1. It allows us to make a new attack on the intractable problem of diagnosis without being compelled to try to reformulate Jung's typology. Typological diagnosis, integrally considered at the three levels of type, instead of becoming a more complex procedure, is actually easier once the initial skills have been gained. What makes it easier is that a wider range of empirical material is available for observation. What is striking in one case may be absent in another, making set rules often difficult to follow. For example, an extreme ectomorphic physique is naturally more suggestive than when it is a question of a midrange somatotype. In other cases, temperamental traits might be in the forefront, like the booming voice of mesotonia or the special kind of amiability of the endotonic. At the level of psychological type, the inferior function might catch a person's attention, or the degree of introversion and extraversion, or even something subtler like the distinctive quality of thinking as a third function. Characteristics from all three levels give rise to particular lines of inquiry, and since there are more roads leading to the final diagnosis, it is often easier. The multiple directions of approach tend to check and confirm each other, yielding a greater certitude.

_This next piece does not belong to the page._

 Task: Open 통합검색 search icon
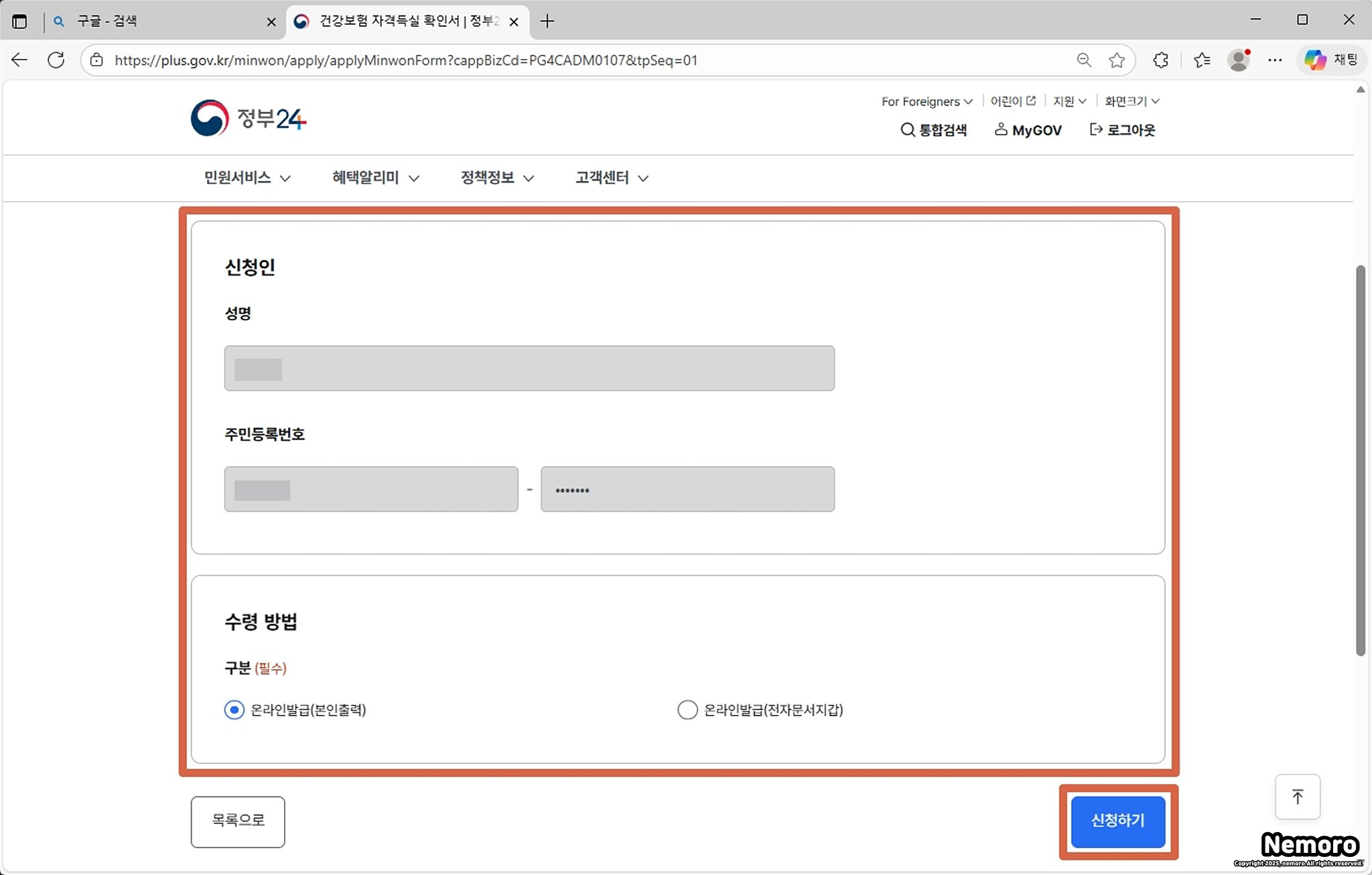click(908, 129)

2. It makes us face the question of intratype variation at the level of the psychological type. If we look at the extent of the somatotype territory that each psychological type covers, we see graphically depicted the possibility that two people of the same type can differ considerably. This is something we may have instinctively realized before, but now we have a way to characterize it.

Is the 6-3-2 ES, for example, really the same as the 4-5-1 ES? And does this variation have something to do with the actual structuring of the functions with one another? Are people different, not only in attitude and function, but also in the internal configuration of the functions in terms of the distance of one function from another, that is, in terms of psychological accessibility? Is integration harder for some people than for others because of this kind of articulation? When seen in this light, Sheldon's remarks on the 4-4-4 temperament are potentially significant. These people exhibit a greater ability to develop in different directions, but do they also exhibit a higher degree of susceptibility to neurosis, i.e., the unwanted intrusion of unconscious material into consciousness? In the same way, does the extreme polar physique have more difficulty in integrating the auxiliary functions? Are some people naturally closer to their inferior function? Such questions, if they become answerable, could have an important effect on actual therapeutic practice and provide a way to differentiate what kinds of techniques to use in different cases.

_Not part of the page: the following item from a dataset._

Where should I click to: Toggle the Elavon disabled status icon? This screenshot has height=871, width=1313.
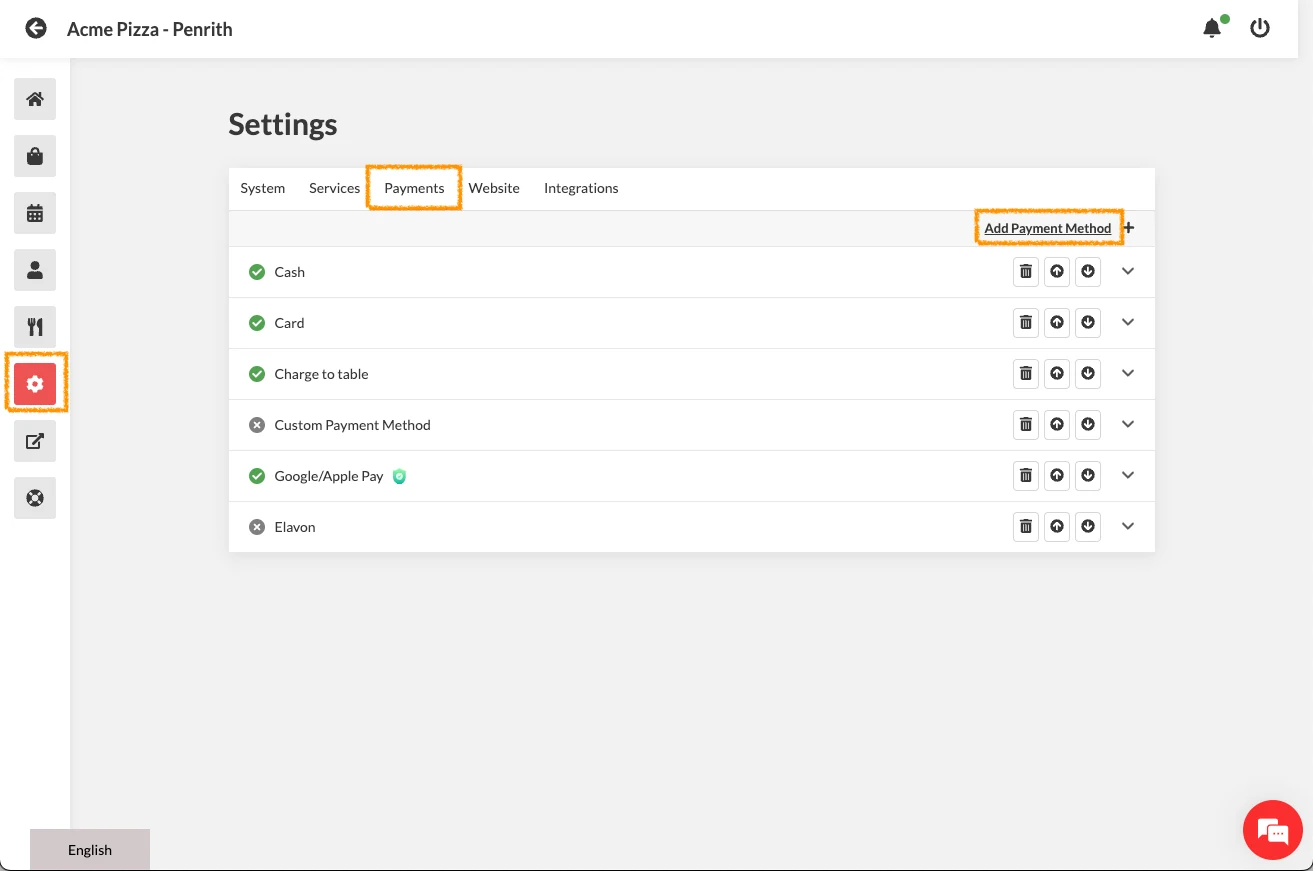click(257, 527)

3. The third possibility that this integration opens up for Jungian psychology is that Sheldon's constitutional psychology can form a bridge which allows Jung's work to be brought to bear in new areas. This is our task in Part IV.

Typing the Typologists

We have already seen that Sheldon was around 3 1/2 - 3 1/2 - 5 in somatotype and an introverted thinking intuition type. These evaluations agree with our determination of the somatotype area of the introverted thinking intuition type. Incidentally, for each somatotype in the Atlas of Men Sheldon named an animal totem, and for the 3-4-5 it was an Irish setter, which calls to mind his father's joke of William being the last of the litter. Sheldon remarks about this somatotype totem, "Bird dogs who are more ectomorphic than pointers. More fragile, more delicate boned. Higher spirited, keener nosed and more temperamental. Longer haired and less sturdy, they stand rough country poorly." (p. 159)

Sheldon left us approximate somatotype ratings for both Kretschmer and Jung. Kretschmer, who gives the impression in his writings of being a genial and sociable man, he rated 4.5-4-2.5, which would make him an extraverted sensation thinking type or an extraverted thinking sensation type.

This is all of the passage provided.